About this exercise - Find "Click the January 2024 calendar heading" and "Image resolution: width=998" in the records below. Copy the lines holding them and every line between, exactly, and no others.

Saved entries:
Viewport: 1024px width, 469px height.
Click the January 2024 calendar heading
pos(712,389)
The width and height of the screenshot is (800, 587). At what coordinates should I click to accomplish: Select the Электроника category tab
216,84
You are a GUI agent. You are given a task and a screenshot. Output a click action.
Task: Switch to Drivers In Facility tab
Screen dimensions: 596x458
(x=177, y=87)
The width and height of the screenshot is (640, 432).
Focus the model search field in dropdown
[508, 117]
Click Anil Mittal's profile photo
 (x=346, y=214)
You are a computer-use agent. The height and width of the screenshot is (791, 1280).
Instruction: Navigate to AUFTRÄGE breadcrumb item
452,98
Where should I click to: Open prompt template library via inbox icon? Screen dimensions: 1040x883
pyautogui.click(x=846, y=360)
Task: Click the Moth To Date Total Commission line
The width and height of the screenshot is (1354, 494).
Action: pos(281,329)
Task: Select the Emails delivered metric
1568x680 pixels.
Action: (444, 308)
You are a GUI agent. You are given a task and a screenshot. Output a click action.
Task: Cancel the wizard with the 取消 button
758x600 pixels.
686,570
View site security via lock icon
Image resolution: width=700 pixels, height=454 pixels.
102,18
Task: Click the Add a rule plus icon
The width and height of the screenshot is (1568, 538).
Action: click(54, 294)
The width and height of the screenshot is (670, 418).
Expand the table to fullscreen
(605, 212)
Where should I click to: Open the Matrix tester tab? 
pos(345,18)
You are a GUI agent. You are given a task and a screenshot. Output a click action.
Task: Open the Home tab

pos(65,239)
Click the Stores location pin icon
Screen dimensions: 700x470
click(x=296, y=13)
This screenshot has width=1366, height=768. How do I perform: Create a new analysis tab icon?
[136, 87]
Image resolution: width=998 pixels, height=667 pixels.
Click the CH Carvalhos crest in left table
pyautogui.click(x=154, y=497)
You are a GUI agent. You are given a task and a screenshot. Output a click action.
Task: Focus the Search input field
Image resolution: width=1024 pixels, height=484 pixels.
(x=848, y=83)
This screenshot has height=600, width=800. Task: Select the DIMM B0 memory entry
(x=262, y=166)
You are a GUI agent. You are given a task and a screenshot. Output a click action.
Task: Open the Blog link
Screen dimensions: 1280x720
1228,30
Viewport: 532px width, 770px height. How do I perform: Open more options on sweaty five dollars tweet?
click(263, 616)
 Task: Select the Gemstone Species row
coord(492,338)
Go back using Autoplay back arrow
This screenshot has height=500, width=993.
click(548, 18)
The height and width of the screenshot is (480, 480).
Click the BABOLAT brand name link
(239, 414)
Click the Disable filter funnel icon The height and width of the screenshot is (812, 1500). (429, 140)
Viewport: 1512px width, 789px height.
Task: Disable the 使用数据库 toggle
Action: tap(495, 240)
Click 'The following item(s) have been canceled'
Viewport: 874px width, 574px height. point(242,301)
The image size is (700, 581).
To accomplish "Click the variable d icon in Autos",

Solution to the problem -
Click the January 2024 calendar heading
pos(712,389)
The width and height of the screenshot is (800, 587). At what coordinates should I click to accomplish: Select the Электроника category tab
216,84
You are a GUI agent. You are given a task and a screenshot. Output a click action.
Task: Switch to Drivers In Facility tab
Screen dimensions: 596x458
(x=177, y=87)
The width and height of the screenshot is (640, 432).
Focus the model search field in dropdown
[508, 117]
Click Anil Mittal's profile photo
 (x=346, y=214)
You are a computer-use agent. The height and width of the screenshot is (791, 1280).
Instruction: Navigate to AUFTRÄGE breadcrumb item
452,98
Where should I click to: Open prompt template library via inbox icon? Screen dimensions: 1040x883
pyautogui.click(x=846, y=360)
Task: Click the Moth To Date Total Commission line
The width and height of the screenshot is (1354, 494).
Action: pos(281,329)
Task: Select the Emails delivered metric
1568x680 pixels.
Action: (444, 308)
You are a GUI agent. You are given a task and a screenshot. Output a click action.
Task: Cancel the wizard with the 取消 button
758x600 pixels.
686,570
View site security via lock icon
Image resolution: width=700 pixels, height=454 pixels.
102,18
Task: Click the Add a rule plus icon
The width and height of the screenshot is (1568, 538).
Action: click(54, 294)
The width and height of the screenshot is (670, 418).
Expand the table to fullscreen
(605, 212)
Where should I click to: Open the Matrix tester tab? 
pos(345,18)
You are a GUI agent. You are given a task and a screenshot. Output a click action.
Task: Open the Home tab

pos(65,239)
Click the Stores location pin icon
Screen dimensions: 700x470
click(x=296, y=13)
This screenshot has width=1366, height=768. How do I perform: Create a new analysis tab icon?
[136, 87]
Image resolution: width=998 pixels, height=667 pixels.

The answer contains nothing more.